Write out the entries again. Match each one exactly.

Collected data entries
━━━━
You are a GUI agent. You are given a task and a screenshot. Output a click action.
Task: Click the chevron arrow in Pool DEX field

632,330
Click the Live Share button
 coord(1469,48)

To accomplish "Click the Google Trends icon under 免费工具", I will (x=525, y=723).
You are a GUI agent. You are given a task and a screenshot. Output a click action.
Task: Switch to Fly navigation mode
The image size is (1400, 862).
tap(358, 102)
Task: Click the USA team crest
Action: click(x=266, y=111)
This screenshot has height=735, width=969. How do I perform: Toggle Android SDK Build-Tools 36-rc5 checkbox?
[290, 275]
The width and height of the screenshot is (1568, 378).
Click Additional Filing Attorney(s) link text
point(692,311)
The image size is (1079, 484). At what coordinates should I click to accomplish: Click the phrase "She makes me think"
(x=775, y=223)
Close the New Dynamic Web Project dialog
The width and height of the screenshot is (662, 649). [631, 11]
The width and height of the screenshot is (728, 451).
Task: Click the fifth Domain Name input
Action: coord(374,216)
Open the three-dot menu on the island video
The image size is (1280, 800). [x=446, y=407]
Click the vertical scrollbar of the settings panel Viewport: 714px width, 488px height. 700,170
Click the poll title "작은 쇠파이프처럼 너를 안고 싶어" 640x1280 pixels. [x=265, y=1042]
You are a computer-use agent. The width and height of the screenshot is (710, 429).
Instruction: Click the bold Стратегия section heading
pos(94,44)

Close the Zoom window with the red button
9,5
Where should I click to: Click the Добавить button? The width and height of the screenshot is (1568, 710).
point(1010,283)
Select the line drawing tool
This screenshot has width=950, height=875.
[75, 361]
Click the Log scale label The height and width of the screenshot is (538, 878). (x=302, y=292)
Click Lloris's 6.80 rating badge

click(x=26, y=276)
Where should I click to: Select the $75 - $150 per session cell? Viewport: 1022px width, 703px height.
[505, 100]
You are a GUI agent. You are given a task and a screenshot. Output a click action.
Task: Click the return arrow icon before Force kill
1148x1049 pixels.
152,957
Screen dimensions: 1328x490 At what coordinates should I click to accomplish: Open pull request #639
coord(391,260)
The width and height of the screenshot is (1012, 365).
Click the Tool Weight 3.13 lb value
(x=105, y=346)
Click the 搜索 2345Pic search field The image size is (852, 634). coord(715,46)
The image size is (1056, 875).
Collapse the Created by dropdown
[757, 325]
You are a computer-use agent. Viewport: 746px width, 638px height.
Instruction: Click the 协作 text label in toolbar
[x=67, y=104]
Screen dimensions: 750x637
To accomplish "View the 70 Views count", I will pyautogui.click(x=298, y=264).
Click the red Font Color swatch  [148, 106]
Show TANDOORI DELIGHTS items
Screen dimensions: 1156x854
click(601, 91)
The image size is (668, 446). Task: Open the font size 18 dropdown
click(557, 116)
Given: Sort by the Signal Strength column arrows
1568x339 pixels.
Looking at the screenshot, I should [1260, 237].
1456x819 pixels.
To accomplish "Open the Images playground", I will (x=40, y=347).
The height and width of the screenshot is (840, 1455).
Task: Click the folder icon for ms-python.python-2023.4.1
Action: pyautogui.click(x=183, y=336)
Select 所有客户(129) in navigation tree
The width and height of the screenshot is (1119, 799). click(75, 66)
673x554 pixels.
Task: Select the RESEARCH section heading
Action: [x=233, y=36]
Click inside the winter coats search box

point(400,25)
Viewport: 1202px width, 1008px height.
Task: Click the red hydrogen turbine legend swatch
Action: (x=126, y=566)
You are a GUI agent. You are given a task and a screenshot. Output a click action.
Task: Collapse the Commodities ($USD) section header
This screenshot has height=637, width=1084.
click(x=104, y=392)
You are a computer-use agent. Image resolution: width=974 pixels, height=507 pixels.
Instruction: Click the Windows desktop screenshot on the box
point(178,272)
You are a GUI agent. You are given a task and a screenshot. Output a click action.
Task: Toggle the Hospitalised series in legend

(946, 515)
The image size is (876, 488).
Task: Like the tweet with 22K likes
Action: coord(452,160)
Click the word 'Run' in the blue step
━━━━
• _Exercise answer_:
You are a GUI agent. You are given a task and a screenshot. Output a click action.
Task: Click the chevron arrow in Pool DEX field

632,330
Click the Live Share button
 coord(1469,48)

To accomplish "Click the Google Trends icon under 免费工具", I will (x=525, y=723).
You are a GUI agent. You are given a task and a screenshot. Output a click action.
Task: Switch to Fly navigation mode
The image size is (1400, 862).
tap(358, 102)
Task: Click the USA team crest
Action: click(x=266, y=111)
This screenshot has height=735, width=969. How do I perform: Toggle Android SDK Build-Tools 36-rc5 checkbox?
[290, 275]
The width and height of the screenshot is (1568, 378).
Click Additional Filing Attorney(s) link text
point(692,311)
The image size is (1079, 484). At what coordinates should I click to accomplish: Click the phrase "She makes me think"
(x=775, y=223)
Close the New Dynamic Web Project dialog
The width and height of the screenshot is (662, 649). [631, 11]
The width and height of the screenshot is (728, 451).
Task: Click the fifth Domain Name input
Action: coord(374,216)
Open the three-dot menu on the island video
The image size is (1280, 800). [x=446, y=407]
Click the vertical scrollbar of the settings panel Viewport: 714px width, 488px height. 700,170
Click the poll title "작은 쇠파이프처럼 너를 안고 싶어" 640x1280 pixels. [x=265, y=1042]
You are a computer-use agent. The width and height of the screenshot is (710, 429).
Instruction: Click the bold Стратегия section heading
pos(94,44)

Close the Zoom window with the red button
9,5
Where should I click to: Click the Добавить button? The width and height of the screenshot is (1568, 710).
point(1010,283)
Select the line drawing tool
This screenshot has width=950, height=875.
[75, 361]
Click the Log scale label The height and width of the screenshot is (538, 878). (x=302, y=292)
Click Lloris's 6.80 rating badge

click(x=26, y=276)
Where should I click to: Select the $75 - $150 per session cell? Viewport: 1022px width, 703px height.
[505, 100]
You are a GUI agent. You are given a task and a screenshot. Output a click action.
Task: Click the return arrow icon before Force kill
1148x1049 pixels.
152,957
Screen dimensions: 1328x490 At what coordinates should I click to accomplish: Open pull request #639
coord(391,260)
The width and height of the screenshot is (1012, 365).
Click the Tool Weight 3.13 lb value
(x=105, y=346)
Click the 搜索 2345Pic search field The image size is (852, 634). coord(715,46)
The image size is (1056, 875).
Collapse the Created by dropdown
[757, 325]
You are a computer-use agent. Viewport: 746px width, 638px height.
Instruction: Click the 协作 text label in toolbar
[x=67, y=104]
Screen dimensions: 750x637
To accomplish "View the 70 Views count", I will pyautogui.click(x=298, y=264).
Click the red Font Color swatch  [148, 106]
Show TANDOORI DELIGHTS items
Screen dimensions: 1156x854
click(601, 91)
The image size is (668, 446). Task: Open the font size 18 dropdown
click(557, 116)
Given: Sort by the Signal Strength column arrows
1568x339 pixels.
Looking at the screenshot, I should [1260, 237].
1456x819 pixels.
To accomplish "Open the Images playground", I will (x=40, y=347).
The height and width of the screenshot is (840, 1455).
Task: Click the folder icon for ms-python.python-2023.4.1
Action: pyautogui.click(x=183, y=336)
Select 所有客户(129) in navigation tree
The width and height of the screenshot is (1119, 799). click(75, 66)
673x554 pixels.
Task: Select the RESEARCH section heading
Action: [x=233, y=36]
Click inside the winter coats search box

point(400,25)
Viewport: 1202px width, 1008px height.
Task: Click the red hydrogen turbine legend swatch
Action: (x=126, y=566)
You are a GUI agent. You are given a task and a screenshot. Output a click action.
Task: Collapse the Commodities ($USD) section header
This screenshot has height=637, width=1084.
click(x=104, y=392)
You are a computer-use agent. Image resolution: width=974 pixels, height=507 pixels.
Instruction: Click the Windows desktop screenshot on the box
point(178,272)
You are a GUI agent. You are given a task and a screenshot. Output a click action.
Task: Toggle the Hospitalised series in legend

(946, 515)
The image size is (876, 488).
Task: Like the tweet with 22K likes
Action: coord(452,160)
Click the word 'Run' in the blue step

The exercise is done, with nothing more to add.